▸ Task goal: Set down the line that has "Viewport: 1391px width, 868px height." and each line beneath it, through the last line of the entries, exactly and with no others.

<<<<

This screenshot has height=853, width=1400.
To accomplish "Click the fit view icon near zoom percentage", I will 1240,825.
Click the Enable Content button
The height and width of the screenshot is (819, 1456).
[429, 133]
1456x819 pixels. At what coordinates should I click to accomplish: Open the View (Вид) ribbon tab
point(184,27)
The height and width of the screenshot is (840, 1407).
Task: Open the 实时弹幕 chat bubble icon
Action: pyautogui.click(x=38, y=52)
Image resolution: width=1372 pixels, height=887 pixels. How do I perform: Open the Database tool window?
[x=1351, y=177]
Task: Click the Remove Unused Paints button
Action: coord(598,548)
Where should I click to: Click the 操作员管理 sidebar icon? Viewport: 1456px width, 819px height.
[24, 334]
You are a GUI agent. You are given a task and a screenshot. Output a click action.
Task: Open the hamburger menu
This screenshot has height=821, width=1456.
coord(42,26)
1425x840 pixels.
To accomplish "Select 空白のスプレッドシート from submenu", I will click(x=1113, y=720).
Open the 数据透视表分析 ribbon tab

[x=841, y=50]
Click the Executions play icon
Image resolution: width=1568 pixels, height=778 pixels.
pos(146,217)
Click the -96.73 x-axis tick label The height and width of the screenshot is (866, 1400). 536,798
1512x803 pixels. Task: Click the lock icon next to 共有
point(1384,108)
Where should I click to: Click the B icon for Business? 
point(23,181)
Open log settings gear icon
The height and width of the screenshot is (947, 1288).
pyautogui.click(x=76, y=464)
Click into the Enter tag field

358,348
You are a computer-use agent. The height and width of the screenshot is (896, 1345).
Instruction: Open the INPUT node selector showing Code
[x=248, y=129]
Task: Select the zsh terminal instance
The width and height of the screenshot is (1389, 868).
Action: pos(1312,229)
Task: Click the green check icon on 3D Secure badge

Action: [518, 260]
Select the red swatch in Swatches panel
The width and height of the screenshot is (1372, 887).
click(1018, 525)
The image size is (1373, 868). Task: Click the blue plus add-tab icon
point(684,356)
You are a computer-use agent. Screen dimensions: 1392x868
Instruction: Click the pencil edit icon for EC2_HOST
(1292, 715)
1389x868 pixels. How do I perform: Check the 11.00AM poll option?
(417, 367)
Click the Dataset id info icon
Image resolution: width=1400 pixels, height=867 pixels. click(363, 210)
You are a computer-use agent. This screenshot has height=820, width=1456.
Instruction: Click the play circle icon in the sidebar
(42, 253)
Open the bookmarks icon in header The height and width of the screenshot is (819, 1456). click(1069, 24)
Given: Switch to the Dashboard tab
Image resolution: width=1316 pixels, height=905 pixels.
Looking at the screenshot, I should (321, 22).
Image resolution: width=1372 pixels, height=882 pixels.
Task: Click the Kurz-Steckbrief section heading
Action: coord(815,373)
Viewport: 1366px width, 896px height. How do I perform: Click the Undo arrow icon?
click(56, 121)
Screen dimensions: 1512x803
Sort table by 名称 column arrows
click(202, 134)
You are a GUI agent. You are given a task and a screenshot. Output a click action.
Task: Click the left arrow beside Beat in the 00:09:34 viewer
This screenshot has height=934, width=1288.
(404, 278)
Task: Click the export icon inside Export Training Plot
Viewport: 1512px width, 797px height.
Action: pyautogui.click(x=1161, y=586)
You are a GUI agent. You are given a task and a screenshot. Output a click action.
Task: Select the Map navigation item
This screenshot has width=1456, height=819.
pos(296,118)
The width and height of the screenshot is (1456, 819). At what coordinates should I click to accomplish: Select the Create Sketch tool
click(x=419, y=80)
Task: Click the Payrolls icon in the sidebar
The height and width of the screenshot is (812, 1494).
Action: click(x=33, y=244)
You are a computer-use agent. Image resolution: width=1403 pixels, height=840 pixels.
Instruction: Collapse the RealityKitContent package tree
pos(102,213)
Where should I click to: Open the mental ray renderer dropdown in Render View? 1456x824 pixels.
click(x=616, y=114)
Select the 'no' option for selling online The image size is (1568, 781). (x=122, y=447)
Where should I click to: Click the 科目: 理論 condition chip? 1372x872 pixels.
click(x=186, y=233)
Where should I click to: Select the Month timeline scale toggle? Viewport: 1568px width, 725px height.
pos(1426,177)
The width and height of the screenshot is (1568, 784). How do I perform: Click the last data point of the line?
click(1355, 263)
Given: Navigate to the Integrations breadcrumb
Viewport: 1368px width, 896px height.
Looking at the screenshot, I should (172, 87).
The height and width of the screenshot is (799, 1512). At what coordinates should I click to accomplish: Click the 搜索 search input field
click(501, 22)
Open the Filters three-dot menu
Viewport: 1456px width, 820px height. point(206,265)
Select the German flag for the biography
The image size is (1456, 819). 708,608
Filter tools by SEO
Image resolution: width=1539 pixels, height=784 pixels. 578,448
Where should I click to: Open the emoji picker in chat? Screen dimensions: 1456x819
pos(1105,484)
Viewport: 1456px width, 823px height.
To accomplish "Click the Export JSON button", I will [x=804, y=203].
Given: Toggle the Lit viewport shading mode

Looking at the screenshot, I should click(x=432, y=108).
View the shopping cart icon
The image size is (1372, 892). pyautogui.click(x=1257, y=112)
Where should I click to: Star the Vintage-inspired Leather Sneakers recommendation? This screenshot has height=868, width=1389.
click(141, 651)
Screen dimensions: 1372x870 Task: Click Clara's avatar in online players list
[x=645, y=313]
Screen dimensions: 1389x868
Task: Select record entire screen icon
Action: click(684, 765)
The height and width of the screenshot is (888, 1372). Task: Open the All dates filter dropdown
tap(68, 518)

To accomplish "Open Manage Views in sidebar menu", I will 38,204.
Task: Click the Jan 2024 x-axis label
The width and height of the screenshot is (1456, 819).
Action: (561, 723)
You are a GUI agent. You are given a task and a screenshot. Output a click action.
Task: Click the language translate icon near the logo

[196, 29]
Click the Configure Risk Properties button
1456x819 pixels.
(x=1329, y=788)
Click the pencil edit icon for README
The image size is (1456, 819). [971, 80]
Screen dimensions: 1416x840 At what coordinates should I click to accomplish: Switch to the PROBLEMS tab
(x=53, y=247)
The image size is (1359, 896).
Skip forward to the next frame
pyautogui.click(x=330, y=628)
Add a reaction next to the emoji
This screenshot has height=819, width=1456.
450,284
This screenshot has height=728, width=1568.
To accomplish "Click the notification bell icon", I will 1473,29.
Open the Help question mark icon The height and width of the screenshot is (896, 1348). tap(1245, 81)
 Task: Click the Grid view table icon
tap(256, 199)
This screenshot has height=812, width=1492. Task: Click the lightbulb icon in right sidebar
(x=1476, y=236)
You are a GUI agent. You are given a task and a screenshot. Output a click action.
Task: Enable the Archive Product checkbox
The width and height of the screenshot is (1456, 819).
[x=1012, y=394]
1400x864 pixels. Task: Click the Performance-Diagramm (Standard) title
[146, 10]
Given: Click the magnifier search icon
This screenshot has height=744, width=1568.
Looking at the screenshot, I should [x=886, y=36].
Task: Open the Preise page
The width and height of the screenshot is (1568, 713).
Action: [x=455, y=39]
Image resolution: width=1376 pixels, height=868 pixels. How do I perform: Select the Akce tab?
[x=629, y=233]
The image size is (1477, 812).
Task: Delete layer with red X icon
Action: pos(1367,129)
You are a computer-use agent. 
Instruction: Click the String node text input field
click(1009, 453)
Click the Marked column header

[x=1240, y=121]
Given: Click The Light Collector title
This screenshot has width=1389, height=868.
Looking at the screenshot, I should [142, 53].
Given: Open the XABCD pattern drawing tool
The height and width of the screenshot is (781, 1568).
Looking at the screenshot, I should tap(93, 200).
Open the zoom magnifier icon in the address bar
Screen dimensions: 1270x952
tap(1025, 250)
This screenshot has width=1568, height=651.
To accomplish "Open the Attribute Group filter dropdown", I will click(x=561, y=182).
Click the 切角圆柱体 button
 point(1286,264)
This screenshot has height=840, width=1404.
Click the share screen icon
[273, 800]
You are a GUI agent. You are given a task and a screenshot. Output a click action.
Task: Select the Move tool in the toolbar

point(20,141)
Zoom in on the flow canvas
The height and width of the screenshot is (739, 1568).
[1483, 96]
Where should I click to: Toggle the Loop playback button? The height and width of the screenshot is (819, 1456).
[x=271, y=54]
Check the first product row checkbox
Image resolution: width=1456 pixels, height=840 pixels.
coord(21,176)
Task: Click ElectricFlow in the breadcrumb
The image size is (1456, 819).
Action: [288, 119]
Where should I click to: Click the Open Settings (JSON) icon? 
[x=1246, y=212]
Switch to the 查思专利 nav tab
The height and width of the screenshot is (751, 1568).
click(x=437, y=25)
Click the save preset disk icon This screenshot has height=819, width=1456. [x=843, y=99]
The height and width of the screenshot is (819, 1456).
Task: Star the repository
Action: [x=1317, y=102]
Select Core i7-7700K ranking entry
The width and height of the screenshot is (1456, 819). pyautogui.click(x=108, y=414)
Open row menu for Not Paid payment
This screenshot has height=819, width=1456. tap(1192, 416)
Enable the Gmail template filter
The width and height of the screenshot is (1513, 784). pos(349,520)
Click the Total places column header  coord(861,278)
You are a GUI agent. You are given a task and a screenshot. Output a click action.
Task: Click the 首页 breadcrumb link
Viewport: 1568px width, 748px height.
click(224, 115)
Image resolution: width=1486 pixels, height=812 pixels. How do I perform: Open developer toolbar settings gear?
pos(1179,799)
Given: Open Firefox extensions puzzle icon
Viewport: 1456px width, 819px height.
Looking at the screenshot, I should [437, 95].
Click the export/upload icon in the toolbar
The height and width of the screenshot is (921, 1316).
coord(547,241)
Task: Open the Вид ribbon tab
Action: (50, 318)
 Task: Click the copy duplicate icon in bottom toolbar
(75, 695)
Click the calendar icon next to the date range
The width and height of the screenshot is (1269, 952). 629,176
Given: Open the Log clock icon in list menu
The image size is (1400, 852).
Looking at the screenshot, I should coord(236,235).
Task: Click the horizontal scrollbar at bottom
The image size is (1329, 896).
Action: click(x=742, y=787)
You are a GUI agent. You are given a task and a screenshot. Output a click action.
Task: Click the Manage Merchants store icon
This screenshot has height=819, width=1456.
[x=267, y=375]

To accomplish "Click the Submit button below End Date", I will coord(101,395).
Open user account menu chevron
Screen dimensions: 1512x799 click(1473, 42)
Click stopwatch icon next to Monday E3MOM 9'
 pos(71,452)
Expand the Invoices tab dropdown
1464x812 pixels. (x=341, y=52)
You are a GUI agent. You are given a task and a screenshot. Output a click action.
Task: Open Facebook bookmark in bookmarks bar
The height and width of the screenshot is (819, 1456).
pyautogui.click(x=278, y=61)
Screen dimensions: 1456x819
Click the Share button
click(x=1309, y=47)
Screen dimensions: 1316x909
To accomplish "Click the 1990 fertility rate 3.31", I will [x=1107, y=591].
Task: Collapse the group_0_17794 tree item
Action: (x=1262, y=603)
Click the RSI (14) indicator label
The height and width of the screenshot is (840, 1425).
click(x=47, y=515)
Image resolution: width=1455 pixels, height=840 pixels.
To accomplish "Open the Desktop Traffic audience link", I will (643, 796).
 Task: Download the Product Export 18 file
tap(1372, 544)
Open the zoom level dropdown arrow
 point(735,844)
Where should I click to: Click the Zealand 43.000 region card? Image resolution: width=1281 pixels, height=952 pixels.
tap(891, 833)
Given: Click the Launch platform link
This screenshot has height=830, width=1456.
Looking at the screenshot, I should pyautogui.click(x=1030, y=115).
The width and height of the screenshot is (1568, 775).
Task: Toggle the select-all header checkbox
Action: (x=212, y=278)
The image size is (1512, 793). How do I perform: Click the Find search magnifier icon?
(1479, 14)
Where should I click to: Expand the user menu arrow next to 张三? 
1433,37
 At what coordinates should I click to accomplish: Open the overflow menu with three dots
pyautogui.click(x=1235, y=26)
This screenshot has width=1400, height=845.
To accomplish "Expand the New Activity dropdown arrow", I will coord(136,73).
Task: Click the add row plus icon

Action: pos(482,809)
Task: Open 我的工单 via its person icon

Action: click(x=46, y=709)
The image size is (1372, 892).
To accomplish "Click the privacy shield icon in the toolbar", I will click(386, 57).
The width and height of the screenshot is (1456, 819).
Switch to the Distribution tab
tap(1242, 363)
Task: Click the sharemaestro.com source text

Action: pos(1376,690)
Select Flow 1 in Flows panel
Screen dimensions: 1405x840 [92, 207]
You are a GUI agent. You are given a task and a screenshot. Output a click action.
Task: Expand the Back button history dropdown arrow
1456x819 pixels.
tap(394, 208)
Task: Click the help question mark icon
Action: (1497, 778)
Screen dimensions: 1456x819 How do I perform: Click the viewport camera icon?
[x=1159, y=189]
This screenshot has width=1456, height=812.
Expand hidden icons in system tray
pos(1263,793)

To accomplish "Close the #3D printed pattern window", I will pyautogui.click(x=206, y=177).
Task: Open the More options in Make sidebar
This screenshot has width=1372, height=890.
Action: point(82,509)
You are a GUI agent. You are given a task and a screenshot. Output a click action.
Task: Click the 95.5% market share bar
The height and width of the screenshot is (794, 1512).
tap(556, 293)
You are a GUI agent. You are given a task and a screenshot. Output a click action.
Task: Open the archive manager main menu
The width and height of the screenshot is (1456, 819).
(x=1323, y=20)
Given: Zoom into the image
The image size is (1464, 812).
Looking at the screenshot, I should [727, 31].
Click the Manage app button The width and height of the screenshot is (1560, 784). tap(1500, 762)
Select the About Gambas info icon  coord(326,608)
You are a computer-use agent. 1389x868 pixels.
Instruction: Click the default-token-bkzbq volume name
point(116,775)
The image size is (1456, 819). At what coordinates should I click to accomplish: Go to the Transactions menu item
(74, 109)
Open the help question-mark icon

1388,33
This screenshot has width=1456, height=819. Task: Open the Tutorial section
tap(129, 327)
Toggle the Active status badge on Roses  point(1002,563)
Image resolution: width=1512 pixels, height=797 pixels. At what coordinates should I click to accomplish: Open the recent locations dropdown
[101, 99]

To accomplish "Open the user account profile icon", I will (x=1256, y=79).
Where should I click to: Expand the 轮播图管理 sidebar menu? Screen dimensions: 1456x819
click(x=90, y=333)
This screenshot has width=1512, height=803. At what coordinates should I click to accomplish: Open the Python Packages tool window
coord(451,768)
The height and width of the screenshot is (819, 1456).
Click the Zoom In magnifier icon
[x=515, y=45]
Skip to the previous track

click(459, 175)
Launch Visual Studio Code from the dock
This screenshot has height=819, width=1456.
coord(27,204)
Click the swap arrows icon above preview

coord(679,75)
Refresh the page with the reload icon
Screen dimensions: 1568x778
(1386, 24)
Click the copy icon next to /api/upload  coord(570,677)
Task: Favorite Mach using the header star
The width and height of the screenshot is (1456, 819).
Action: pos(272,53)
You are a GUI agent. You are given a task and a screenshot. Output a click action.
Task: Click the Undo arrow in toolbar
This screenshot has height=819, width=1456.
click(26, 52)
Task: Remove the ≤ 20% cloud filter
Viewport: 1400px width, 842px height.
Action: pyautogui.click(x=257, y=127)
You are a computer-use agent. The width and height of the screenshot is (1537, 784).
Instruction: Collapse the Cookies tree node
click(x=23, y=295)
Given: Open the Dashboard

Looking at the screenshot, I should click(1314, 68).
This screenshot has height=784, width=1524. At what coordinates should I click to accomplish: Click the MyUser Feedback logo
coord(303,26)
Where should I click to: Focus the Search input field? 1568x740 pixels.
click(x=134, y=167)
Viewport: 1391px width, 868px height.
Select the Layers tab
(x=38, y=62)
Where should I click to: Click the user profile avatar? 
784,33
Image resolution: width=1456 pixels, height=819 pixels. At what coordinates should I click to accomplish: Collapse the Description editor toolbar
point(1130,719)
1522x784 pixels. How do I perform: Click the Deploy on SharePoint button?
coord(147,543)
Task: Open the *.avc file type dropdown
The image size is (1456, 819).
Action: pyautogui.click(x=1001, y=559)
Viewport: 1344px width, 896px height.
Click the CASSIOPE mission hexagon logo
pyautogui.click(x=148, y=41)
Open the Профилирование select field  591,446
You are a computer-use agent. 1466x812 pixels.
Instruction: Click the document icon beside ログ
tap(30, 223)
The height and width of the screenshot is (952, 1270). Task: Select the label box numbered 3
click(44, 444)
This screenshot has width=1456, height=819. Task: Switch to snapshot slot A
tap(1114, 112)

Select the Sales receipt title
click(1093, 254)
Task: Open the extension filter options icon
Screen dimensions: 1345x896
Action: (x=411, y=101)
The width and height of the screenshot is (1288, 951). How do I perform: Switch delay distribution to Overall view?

>>>>

▸ Answer area:
Viewport: 1391px width, 868px height.
Select the Layers tab
(x=38, y=62)
Where should I click to: Click the user profile avatar? 
784,33
Image resolution: width=1456 pixels, height=819 pixels. At what coordinates should I click to accomplish: Collapse the Description editor toolbar
point(1130,719)
1522x784 pixels. How do I perform: Click the Deploy on SharePoint button?
coord(147,543)
Task: Open the *.avc file type dropdown
The image size is (1456, 819).
Action: pyautogui.click(x=1001, y=559)
Viewport: 1344px width, 896px height.
Click the CASSIOPE mission hexagon logo
pyautogui.click(x=148, y=41)
Open the Профилирование select field  591,446
You are a computer-use agent. 1466x812 pixels.
Instruction: Click the document icon beside ログ
tap(30, 223)
The height and width of the screenshot is (952, 1270). Task: Select the label box numbered 3
click(44, 444)
This screenshot has width=1456, height=819. Task: Switch to snapshot slot A
tap(1114, 112)

Select the Sales receipt title
click(1093, 254)
Task: Open the extension filter options icon
Screen dimensions: 1345x896
Action: (x=411, y=101)
The width and height of the screenshot is (1288, 951). How do I perform: Switch delay distribution to Overall view?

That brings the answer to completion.